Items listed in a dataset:
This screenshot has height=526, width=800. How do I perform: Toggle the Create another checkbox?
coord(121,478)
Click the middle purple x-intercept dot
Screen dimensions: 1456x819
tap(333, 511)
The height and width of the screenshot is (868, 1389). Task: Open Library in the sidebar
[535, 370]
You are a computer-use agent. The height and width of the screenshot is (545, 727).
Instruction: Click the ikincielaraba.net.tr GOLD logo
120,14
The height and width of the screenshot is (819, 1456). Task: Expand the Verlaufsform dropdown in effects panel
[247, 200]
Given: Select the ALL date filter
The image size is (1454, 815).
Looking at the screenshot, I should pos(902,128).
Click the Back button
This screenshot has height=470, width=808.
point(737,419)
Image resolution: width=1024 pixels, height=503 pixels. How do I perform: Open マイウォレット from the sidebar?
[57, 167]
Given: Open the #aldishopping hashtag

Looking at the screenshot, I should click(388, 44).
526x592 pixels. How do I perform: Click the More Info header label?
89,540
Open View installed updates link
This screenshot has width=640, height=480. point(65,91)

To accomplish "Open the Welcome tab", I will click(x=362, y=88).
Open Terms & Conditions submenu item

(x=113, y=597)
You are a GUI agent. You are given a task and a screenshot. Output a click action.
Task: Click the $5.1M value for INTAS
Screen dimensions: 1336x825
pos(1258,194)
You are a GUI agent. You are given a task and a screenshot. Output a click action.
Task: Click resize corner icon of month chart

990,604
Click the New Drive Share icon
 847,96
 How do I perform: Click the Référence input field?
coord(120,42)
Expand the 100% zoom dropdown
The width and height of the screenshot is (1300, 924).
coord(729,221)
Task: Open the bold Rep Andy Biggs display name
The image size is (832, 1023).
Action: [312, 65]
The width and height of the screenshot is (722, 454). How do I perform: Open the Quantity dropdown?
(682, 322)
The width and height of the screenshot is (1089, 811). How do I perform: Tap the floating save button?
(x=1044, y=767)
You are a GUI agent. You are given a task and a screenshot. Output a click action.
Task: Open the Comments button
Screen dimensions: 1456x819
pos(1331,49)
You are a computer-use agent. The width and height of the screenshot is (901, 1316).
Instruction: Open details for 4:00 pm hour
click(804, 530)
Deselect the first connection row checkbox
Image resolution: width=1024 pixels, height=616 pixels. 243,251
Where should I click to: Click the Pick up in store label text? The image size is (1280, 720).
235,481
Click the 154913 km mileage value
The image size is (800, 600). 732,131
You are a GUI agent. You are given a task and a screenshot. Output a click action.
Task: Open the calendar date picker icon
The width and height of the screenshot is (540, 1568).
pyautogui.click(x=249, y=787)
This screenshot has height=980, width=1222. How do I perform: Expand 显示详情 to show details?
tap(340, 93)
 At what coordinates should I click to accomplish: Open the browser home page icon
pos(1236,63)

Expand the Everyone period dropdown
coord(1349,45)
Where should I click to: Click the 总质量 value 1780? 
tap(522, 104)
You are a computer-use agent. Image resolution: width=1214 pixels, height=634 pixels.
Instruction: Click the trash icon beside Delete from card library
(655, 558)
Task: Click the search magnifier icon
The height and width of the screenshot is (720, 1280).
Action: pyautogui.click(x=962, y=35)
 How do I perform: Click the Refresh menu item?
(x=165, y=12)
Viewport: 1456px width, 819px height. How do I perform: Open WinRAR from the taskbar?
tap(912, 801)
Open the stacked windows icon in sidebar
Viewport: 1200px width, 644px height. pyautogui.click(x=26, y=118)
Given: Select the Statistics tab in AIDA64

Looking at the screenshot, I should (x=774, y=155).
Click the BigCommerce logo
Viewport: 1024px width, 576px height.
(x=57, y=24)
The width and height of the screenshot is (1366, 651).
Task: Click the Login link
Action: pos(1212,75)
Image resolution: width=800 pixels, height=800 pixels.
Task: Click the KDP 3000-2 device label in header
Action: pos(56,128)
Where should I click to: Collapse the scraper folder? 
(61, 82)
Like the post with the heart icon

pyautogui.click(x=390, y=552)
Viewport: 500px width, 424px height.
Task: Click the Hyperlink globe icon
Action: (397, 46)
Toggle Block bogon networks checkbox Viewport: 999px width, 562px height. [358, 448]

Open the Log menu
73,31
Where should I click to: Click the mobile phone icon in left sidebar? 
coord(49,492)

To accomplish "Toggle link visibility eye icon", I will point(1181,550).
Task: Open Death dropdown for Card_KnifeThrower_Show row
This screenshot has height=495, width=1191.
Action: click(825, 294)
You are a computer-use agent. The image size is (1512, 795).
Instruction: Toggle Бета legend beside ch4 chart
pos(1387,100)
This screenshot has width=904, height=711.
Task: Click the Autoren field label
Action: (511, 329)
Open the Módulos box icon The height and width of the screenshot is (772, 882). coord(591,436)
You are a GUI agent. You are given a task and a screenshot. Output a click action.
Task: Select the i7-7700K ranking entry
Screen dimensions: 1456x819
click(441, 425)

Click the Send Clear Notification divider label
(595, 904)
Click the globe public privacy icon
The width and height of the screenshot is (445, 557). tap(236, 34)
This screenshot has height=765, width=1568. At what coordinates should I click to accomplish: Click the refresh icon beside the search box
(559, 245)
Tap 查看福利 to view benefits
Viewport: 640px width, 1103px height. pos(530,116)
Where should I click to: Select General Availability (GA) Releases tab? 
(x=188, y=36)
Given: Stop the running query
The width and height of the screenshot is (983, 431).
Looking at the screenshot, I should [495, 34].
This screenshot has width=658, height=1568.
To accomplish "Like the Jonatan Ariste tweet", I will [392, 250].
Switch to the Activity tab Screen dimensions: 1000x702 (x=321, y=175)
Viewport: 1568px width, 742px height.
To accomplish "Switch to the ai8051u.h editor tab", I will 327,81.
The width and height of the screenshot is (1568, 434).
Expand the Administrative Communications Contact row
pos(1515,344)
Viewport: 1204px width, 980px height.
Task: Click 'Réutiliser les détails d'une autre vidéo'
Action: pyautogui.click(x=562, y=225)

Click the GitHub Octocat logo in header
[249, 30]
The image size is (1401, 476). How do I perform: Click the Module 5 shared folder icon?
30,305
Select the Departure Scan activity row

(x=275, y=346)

■ REQUEST
Rewrite the lines of the records, starting at the line that contains "Given: Select the Statistics tab in AIDA64" and ending at the line that contains "The width and height of the screenshot is (445, 557).", as a Markdown table with columns named Row and Text. Number each line in the Row column and leave out blank lines.

■ TASK OUTPUT
| Row | Text |
|---|---|
| 1 | Given: Select the Statistics tab in AIDA64 |
| 2 | Looking at the screenshot, I should (x=774, y=155). |
| 3 | Click the BigCommerce logo |
| 4 | Viewport: 1024px width, 576px height. |
| 5 | (x=57, y=24) |
| 6 | The width and height of the screenshot is (1366, 651). |
| 7 | Task: Click the Login link |
| 8 | Action: pos(1212,75) |
| 9 | Image resolution: width=800 pixels, height=800 pixels. |
| 10 | Task: Click the KDP 3000-2 device label in header |
| 11 | Action: pos(56,128) |
| 12 | Where should I click to: Collapse the scraper folder?  |
| 13 | (61, 82) |
| 14 | Like the post with the heart icon |
| 15 | pyautogui.click(x=390, y=552) |
| 16 | Viewport: 500px width, 424px height. |
| 17 | Task: Click the Hyperlink globe icon |
| 18 | Action: (397, 46) |
| 19 | Toggle Block bogon networks checkbox Viewport: 999px width, 562px height. [358, 448] |
| 20 | Open the Log menu |
| 21 | 73,31 |
| 22 | Where should I click to: Click the mobile phone icon in left sidebar?  |
| 23 | coord(49,492) |
| 24 | To accomplish "Toggle link visibility eye icon", I will point(1181,550). |
| 25 | Task: Open Death dropdown for Card_KnifeThrower_Show row |
| 26 | This screenshot has height=495, width=1191. |
| 27 | Action: click(825, 294) |
| 28 | You are a computer-use agent. The image size is (1512, 795). |
| 29 | Instruction: Toggle Бета legend beside ch4 chart |
| 30 | pos(1387,100) |
| 31 | This screenshot has width=904, height=711. |
| 32 | Task: Click the Autoren field label |
| 33 | Action: (511, 329) |
| 34 | Open the Módulos box icon The height and width of the screenshot is (772, 882). coord(591,436) |
| 35 | You are a GUI agent. You are given a task and a screenshot. Output a click action. |
| 36 | Task: Select the i7-7700K ranking entry |
| 37 | Screen dimensions: 1456x819 |
| 38 | click(441, 425) |
| 39 | Click the Send Clear Notification divider label |
| 40 | (595, 904) |
| 41 | Click the globe public privacy icon |
| 42 | The width and height of the screenshot is (445, 557). tap(236, 34) |